Non esiste una industria dell’idrogeno verde – Secondo il ricercatore “è difficile fare previsioni in un settore così poco sviluppato”. Di fatto, oggi meno dell’1% dell’idrogeno prodotto in Europa è verde, quasi tutto deriva da combustibili fossili. Da qui una considerazione: “Se abbiamo dieci anni per cercare di rientrare nei target climatici dell’Accordo di Parigi, non possiamo fare affidamento sull’idrogeno verde per il quale, ad oggi, non è stata sviluppata un’industria su larga scala. Solo nei prossimi decenni potrà forse contribuire alla transizione ecologica”. E si pone un altro tema: oltre che a giustificare la costruzione di nuove infrastrutture e l’adattamento di quelle sfruttate dal settore dei combustibili fossili, l’idrogeno verde potrebbe aprire la strada a quello blu ’low carbon’, ricavato dal gas con sequestro della CO2. Nel dossier ‘L’illusione dell’idrogeno verde’, ReCommon ricorda che, pochi giorni dopo il lancio di RePower EU, trentuno corporation (anche l’italiana Snam) riunite nella European Hydrogen Backbone Initiative hanno presentato il loro piano di investimenti per un mercato dell’idrogeno, basato su cinque corridoi d’importazione.

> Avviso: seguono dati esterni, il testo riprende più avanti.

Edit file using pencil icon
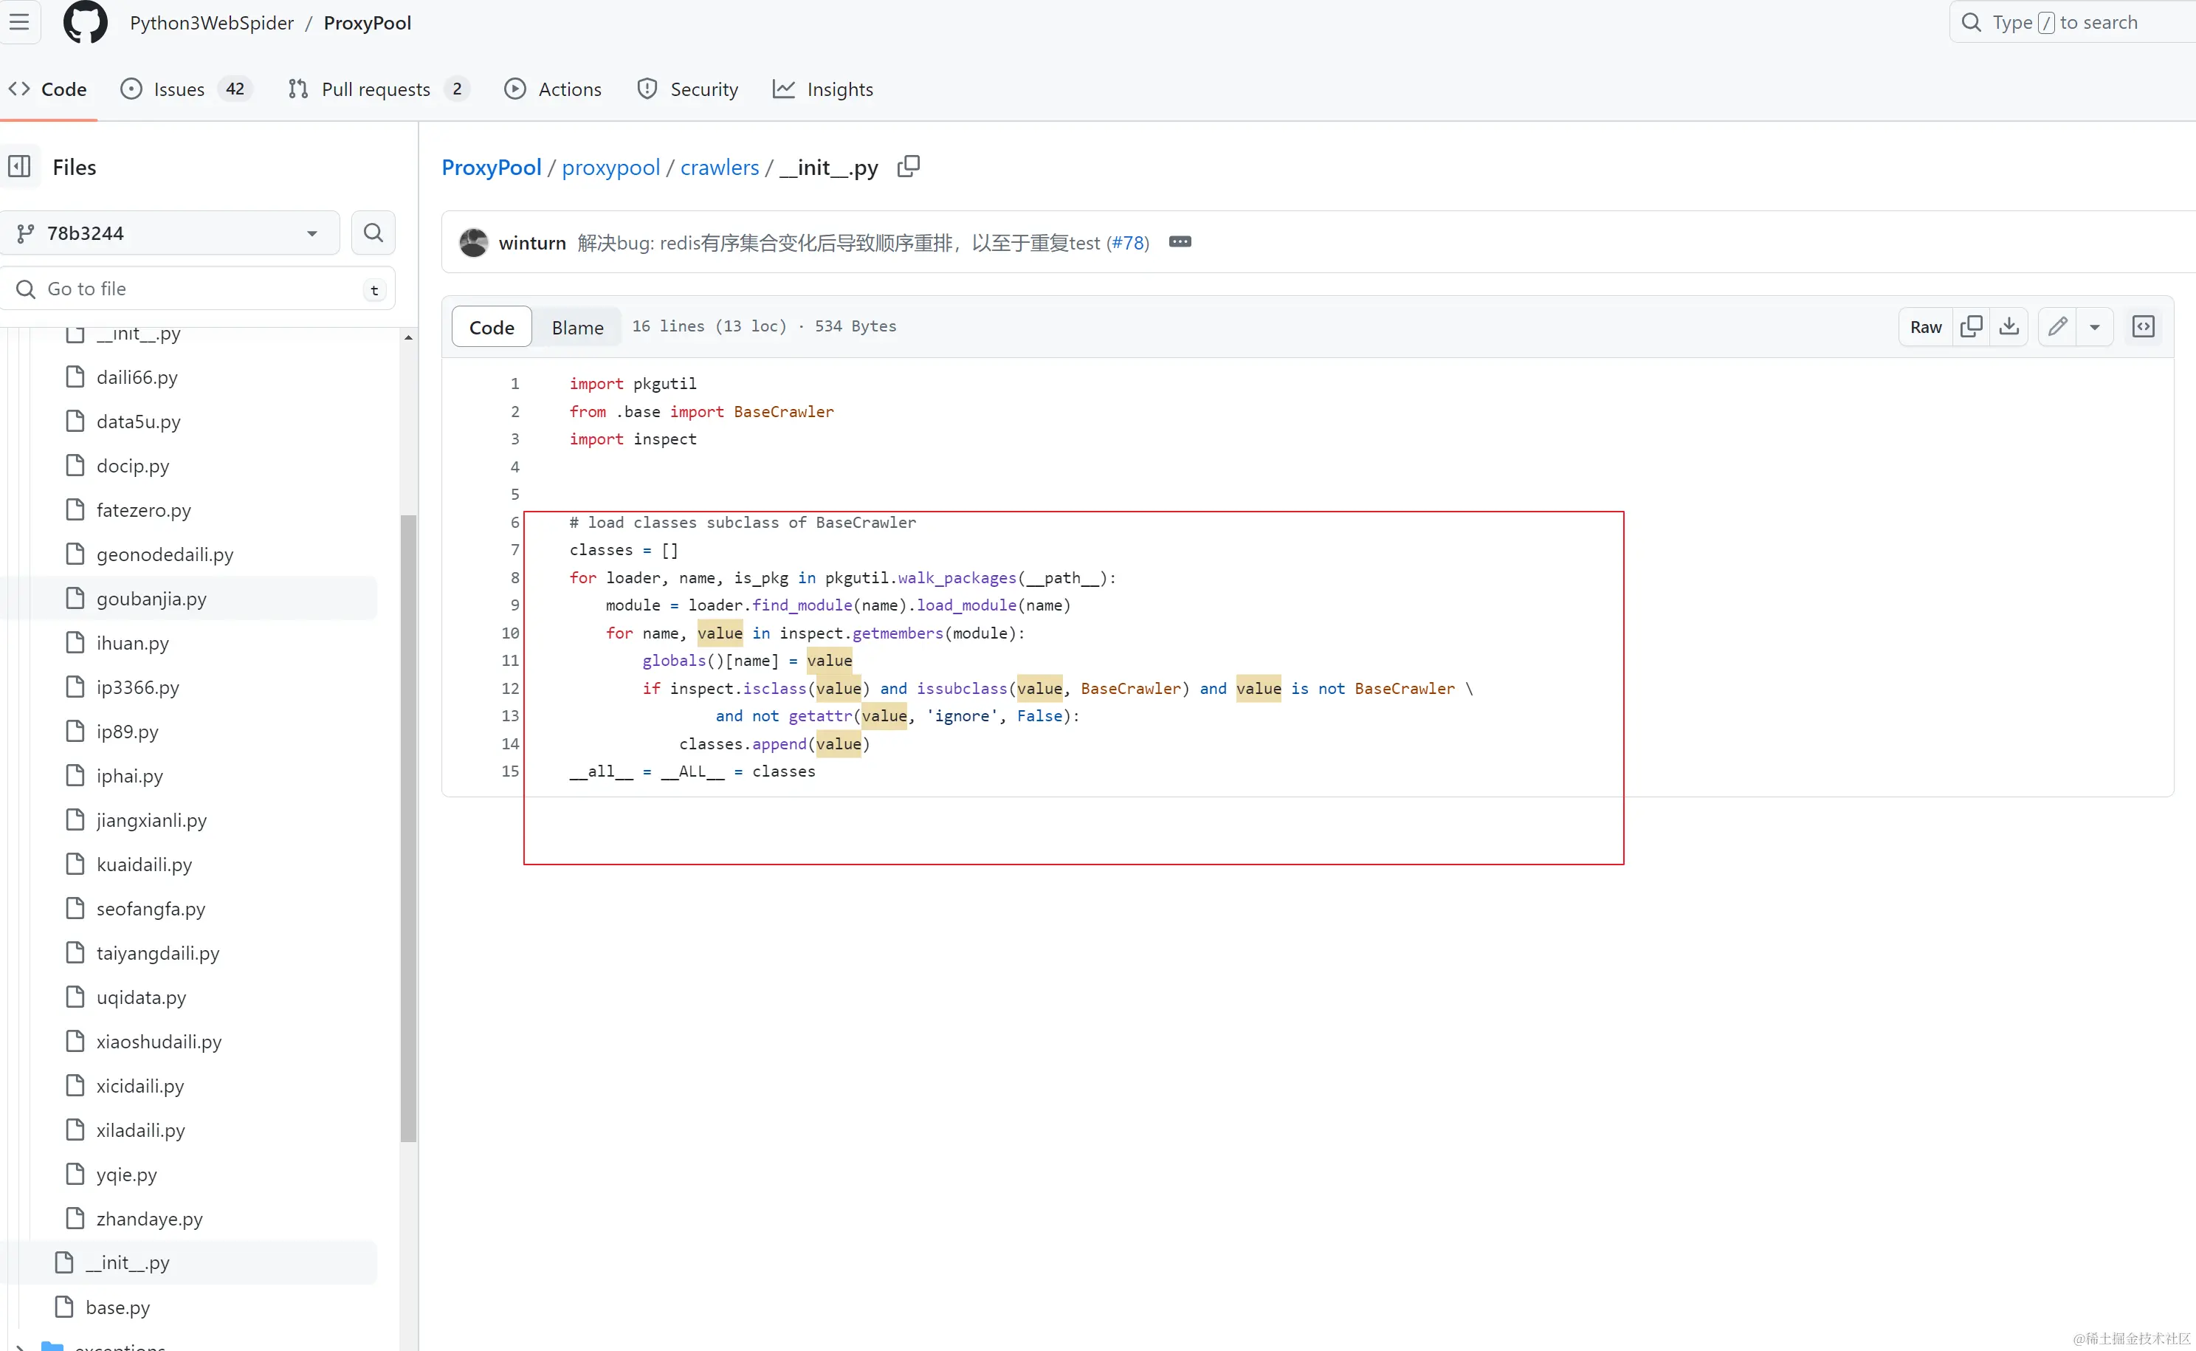 2058,326
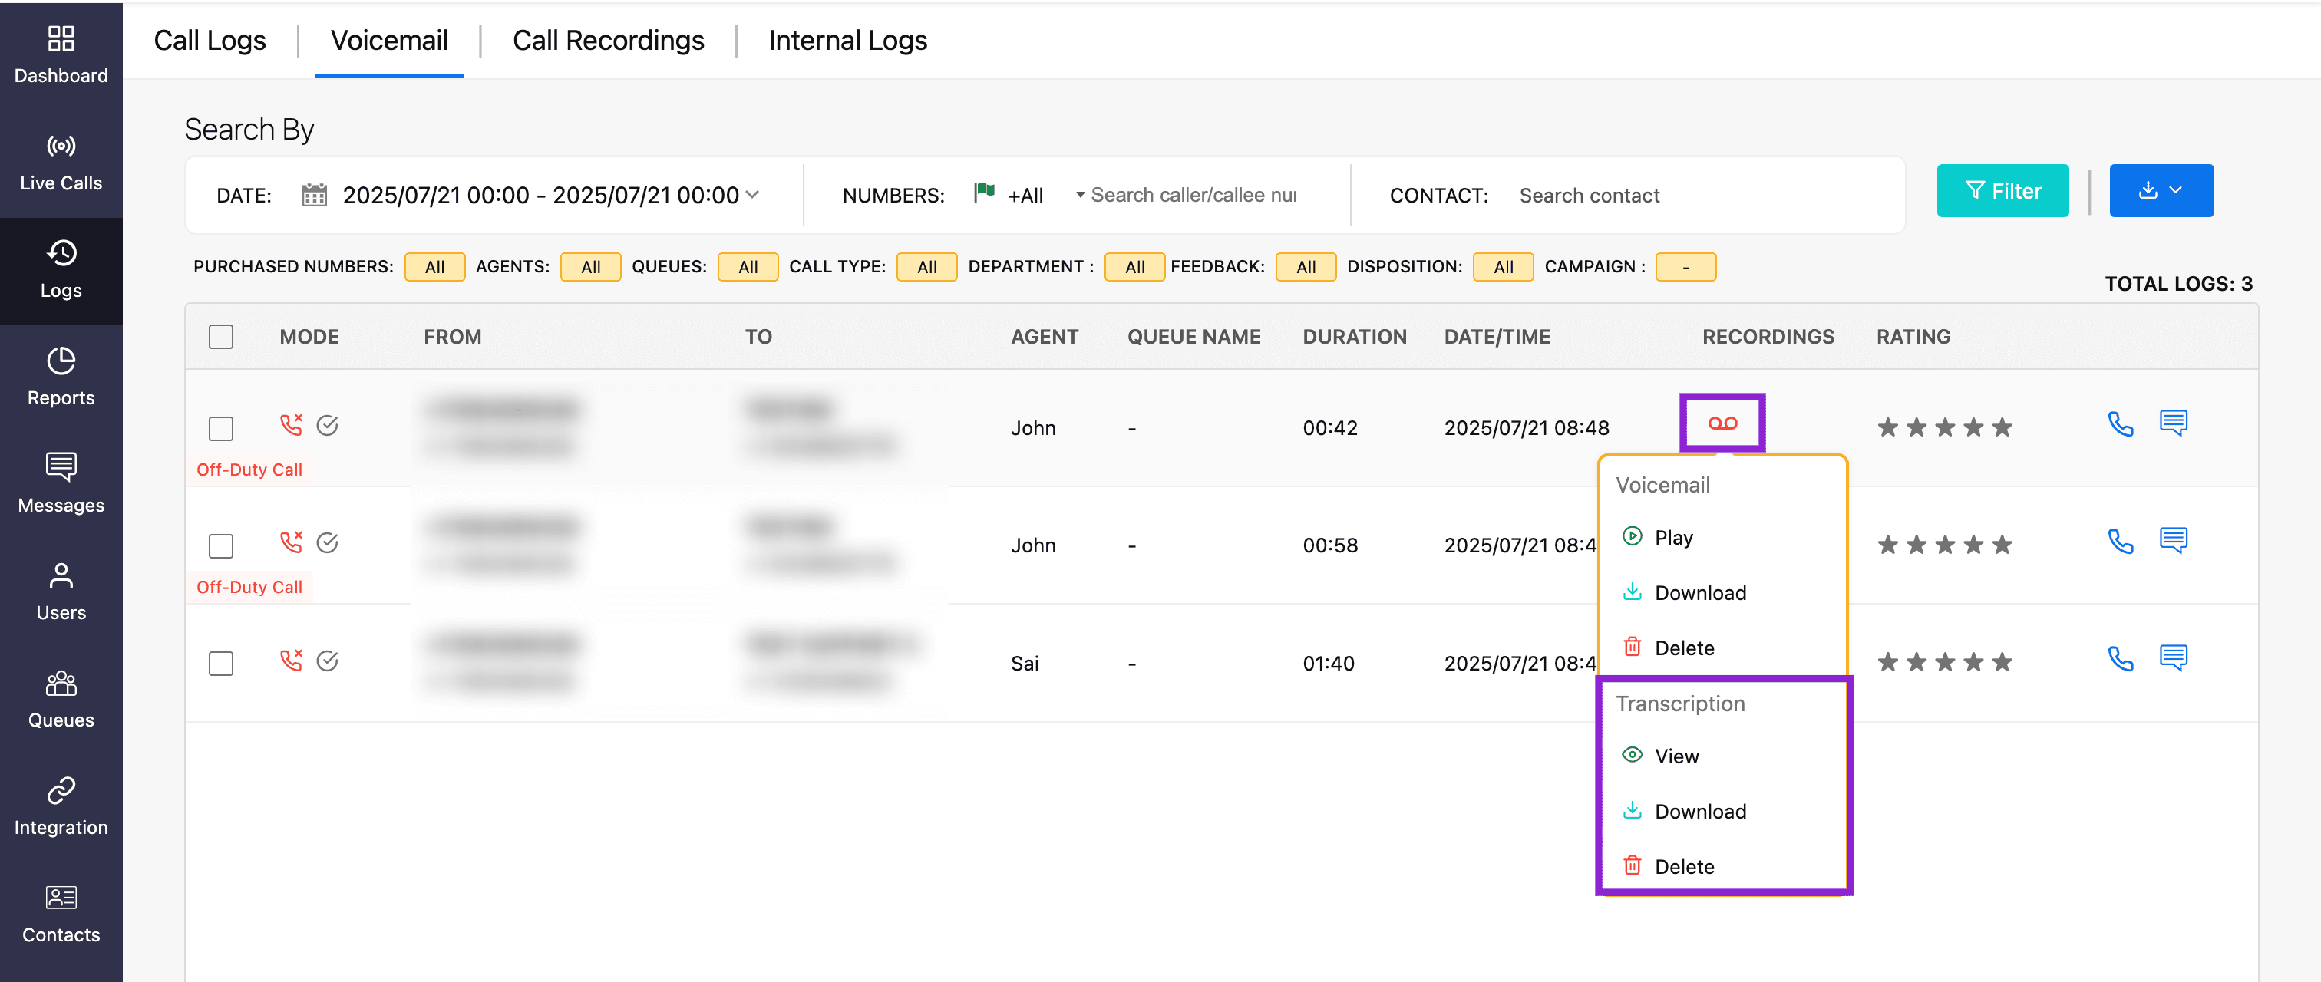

Il primo collega proprio l’Italia al Nord Africa. La Snam è in prima linea, insieme alle controllate austriache Tag e Gca e ad altre aziende europee. “Non si parla – spiega ReCommon – di produrre solo per settori hard to abate”, ma di generare “quanto più idrogeno possibile, di ogni colore”.

Il nodo dei costi – Un altro ostacolo è quello relativo ai costi di produzione: secondo Corporate Europe Observatory e Transnational Institute, sono in media 11 volte superiori a quelli del gas. Dovuti alla realizzazione di impianti rinnovabili ed elettrolizzatori, al rafforzamento della rete, ma anche a stoccaggio e trasporto. “Le esportazioni dall’Africa potrebbero avvenire in tre modi” spiega Liga. Per esempio, tramite la costruzione di gasdotti (o l’adattamento delle infrastrutture esistenti), oppure attraverso la liquefazione e la successiva rigassificazione. Il Marocco e l’Egitto stanno studiano la possibilità di farlo tramite petroliere, ma nel rapporto di Corporate Europe Observatory e Transnational Institute si fa presente che “per ottenere idrogeno in forma liquida serve tre volte l’energia necessaria a liquefare il Gnl”. Quindi queste navi trasporterebbero, a parità di volume, solo il 27% dell’energia rispetto a quella prodotta con gas naturale. La terza modalità è quella del trasporto in forma di ammoniaca, da riconvertire in idrogeno una volta a destinazione, utilizzando tecnologie e infrastrutture esistenti. La cui convenienza è tutta da valutare.